I love those kitschy little stores where you can just sort of wander up and down the aisles and find entertaining items that don’t really fit in a store that has a set theme. I just recently found myself in one of those “anything and everything” boutiques that’s in a small town close to where I live. It’s sorta kinda a pharmacy, but also sorta kinda a general store. Long story short you shouldn’t be surprised if you saw someone walking out of there with their cholesterol medication, a plunger, a jack-in-the-box, and a new copy of whatever self-help book is on top of the New York Times bestseller list. It’s a weird little store. In fact, I’ve mentioned it before. It’s the place that had the Selfie Album I told you all about a while back.
They have a ton of unique, quirky gifts for newlyweds and a bunch of hilarious greeting cards I read. I am not ashamed to admit that I spent an inordinate amount of time alone in the card aisle laughing like a loon because the cards were so damn funny.
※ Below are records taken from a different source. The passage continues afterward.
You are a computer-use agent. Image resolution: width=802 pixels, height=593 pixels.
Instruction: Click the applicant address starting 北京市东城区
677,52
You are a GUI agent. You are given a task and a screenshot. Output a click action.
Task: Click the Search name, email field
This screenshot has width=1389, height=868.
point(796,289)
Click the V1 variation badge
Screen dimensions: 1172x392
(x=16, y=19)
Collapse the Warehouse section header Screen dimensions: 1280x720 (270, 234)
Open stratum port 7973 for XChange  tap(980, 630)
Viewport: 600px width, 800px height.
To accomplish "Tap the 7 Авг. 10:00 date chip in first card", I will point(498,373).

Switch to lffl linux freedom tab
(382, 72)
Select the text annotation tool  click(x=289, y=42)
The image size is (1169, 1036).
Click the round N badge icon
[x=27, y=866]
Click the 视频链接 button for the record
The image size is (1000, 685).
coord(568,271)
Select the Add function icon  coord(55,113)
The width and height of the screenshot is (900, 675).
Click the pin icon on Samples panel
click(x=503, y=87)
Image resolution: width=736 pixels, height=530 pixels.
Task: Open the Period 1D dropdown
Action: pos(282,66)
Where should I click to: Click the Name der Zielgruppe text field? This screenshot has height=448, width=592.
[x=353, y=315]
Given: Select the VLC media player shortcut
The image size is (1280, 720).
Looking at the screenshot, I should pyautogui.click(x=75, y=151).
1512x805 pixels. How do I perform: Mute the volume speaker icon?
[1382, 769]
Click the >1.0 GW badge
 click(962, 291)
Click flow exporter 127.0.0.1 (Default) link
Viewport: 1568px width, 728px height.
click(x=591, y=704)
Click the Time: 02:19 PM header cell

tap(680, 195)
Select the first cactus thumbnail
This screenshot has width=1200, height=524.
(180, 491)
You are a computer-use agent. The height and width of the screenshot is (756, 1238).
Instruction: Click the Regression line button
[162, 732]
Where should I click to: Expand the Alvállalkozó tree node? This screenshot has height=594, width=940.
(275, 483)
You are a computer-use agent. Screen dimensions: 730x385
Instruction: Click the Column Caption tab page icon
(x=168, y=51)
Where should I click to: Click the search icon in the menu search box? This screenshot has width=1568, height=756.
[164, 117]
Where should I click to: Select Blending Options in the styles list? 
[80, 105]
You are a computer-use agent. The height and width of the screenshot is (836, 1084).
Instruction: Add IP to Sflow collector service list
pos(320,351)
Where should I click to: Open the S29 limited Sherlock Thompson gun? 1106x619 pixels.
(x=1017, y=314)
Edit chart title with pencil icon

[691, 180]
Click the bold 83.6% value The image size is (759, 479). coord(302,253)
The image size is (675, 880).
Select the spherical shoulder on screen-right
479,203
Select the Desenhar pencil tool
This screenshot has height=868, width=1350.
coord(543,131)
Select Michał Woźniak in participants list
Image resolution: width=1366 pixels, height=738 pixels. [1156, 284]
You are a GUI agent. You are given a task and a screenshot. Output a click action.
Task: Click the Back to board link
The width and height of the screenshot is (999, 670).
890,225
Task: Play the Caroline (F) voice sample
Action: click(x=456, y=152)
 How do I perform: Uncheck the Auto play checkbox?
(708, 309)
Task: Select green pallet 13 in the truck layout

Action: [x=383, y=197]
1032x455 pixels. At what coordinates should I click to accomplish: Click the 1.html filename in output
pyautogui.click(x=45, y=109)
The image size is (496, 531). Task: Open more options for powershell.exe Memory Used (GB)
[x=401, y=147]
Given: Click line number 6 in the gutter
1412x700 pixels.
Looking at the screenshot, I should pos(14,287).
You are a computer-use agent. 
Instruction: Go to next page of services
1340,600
They also had these gag candles and soaps which were a hoot. At least I’m assuming they were gag items. Perhaps I was taking things deeper than they needed to be, but these soaps and candles got me thinking about who I am. The Morning Person soap really hit home, I must say. The soap was great but I would really, really love to have that scent put in a spray bottle. That way I can spritz it on those annoying happy-go-lucky, perky people who seem to be completely put together the moment they jump out of bed at 6:00 a.m. Either they would become suddenly less annoying or disappear altogether and reappear somewhere else far away from me. If I’m awake at six in the morning you better put an incredibly strong cup of coffee between me and anyone I meet or else, it’s going to be bad news. Morning Person I am not. But hey, maybe I can melt down this handy-dandy soap, add warm water — douse the offending Morning Person and poof! Problem solved!